Once you have counted the lines below that contain "Группа", give that number and nothing else.

* * *

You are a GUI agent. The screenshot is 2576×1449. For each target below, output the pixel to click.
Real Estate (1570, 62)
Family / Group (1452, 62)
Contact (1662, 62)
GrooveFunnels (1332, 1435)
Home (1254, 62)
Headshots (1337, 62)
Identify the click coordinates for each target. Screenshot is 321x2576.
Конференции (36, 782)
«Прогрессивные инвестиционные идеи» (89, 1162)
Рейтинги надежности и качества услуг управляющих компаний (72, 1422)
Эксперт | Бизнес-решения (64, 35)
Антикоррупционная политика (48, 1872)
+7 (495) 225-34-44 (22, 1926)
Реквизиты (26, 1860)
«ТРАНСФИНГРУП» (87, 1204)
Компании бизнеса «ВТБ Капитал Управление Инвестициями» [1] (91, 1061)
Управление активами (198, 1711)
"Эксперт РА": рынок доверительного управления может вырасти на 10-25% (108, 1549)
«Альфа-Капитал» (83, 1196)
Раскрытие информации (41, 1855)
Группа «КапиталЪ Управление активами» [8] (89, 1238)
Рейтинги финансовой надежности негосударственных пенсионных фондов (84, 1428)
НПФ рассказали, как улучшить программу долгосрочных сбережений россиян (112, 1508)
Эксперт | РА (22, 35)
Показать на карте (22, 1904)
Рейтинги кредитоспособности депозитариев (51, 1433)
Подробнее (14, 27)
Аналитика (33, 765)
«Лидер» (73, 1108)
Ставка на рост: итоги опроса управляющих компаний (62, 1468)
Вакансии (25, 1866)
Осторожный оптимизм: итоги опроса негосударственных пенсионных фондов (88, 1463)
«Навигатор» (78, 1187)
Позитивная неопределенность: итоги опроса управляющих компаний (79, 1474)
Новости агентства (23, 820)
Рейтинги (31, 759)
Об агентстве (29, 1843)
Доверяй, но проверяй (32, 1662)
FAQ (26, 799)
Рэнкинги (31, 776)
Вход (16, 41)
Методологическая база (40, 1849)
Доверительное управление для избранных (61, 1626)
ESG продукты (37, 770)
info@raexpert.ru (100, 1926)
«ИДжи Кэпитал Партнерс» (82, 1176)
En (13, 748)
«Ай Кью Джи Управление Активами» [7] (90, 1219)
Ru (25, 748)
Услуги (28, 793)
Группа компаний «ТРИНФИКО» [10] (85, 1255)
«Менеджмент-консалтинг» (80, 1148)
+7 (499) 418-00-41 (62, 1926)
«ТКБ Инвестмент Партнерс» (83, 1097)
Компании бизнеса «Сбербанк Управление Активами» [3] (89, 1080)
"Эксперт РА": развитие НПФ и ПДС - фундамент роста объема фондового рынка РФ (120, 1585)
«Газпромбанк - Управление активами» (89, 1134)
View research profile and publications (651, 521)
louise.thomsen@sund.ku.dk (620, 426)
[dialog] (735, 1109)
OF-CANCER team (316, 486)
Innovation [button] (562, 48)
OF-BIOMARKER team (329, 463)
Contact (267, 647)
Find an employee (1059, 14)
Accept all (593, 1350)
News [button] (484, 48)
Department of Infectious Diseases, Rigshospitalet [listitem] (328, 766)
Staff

* * *

* [Solution below]:
2